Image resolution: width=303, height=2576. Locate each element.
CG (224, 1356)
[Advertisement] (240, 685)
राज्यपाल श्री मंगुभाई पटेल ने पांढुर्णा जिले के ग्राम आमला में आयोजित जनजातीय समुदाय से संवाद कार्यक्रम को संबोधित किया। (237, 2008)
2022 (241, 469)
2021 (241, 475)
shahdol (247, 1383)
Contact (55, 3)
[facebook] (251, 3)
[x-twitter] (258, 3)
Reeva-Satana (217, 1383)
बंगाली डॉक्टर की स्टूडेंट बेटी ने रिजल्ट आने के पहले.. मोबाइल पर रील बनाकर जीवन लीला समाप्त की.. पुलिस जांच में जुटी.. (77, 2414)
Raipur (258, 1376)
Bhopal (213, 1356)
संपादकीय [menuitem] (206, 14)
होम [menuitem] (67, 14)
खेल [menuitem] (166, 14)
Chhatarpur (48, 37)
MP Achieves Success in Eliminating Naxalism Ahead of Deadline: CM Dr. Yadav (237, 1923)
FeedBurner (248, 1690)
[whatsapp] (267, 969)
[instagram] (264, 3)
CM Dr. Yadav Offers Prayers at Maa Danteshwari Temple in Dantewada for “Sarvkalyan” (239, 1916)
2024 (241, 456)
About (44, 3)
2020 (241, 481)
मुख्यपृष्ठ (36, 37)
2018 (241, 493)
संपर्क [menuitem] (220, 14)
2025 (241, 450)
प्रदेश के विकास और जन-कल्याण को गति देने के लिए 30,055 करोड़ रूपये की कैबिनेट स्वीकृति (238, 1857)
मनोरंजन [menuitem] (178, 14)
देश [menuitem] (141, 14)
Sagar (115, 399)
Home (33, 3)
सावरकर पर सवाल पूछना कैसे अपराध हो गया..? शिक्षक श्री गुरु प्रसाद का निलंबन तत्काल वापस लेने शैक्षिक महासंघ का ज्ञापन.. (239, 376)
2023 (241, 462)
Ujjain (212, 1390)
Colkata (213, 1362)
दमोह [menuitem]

◇ ◇ ◇

_Aim of the exercise:_
From the listing above, return the lines starting at the one with "Raipur (258, 1376)" and ending at the one with "2018 (241, 493)", both kept, exactly as they appear and nothing more.

_Exercise response:_
Raipur (258, 1376)
Bhopal (213, 1356)
संपादकीय [menuitem] (206, 14)
होम [menuitem] (67, 14)
खेल [menuitem] (166, 14)
Chhatarpur (48, 37)
MP Achieves Success in Eliminating Naxalism Ahead of Deadline: CM Dr. Yadav (237, 1923)
FeedBurner (248, 1690)
[whatsapp] (267, 969)
[instagram] (264, 3)
CM Dr. Yadav Offers Prayers at Maa Danteshwari Temple in Dantewada for “Sarvkalyan” (239, 1916)
2024 (241, 456)
About (44, 3)
2020 (241, 481)
मुख्यपृष्ठ (36, 37)
2018 (241, 493)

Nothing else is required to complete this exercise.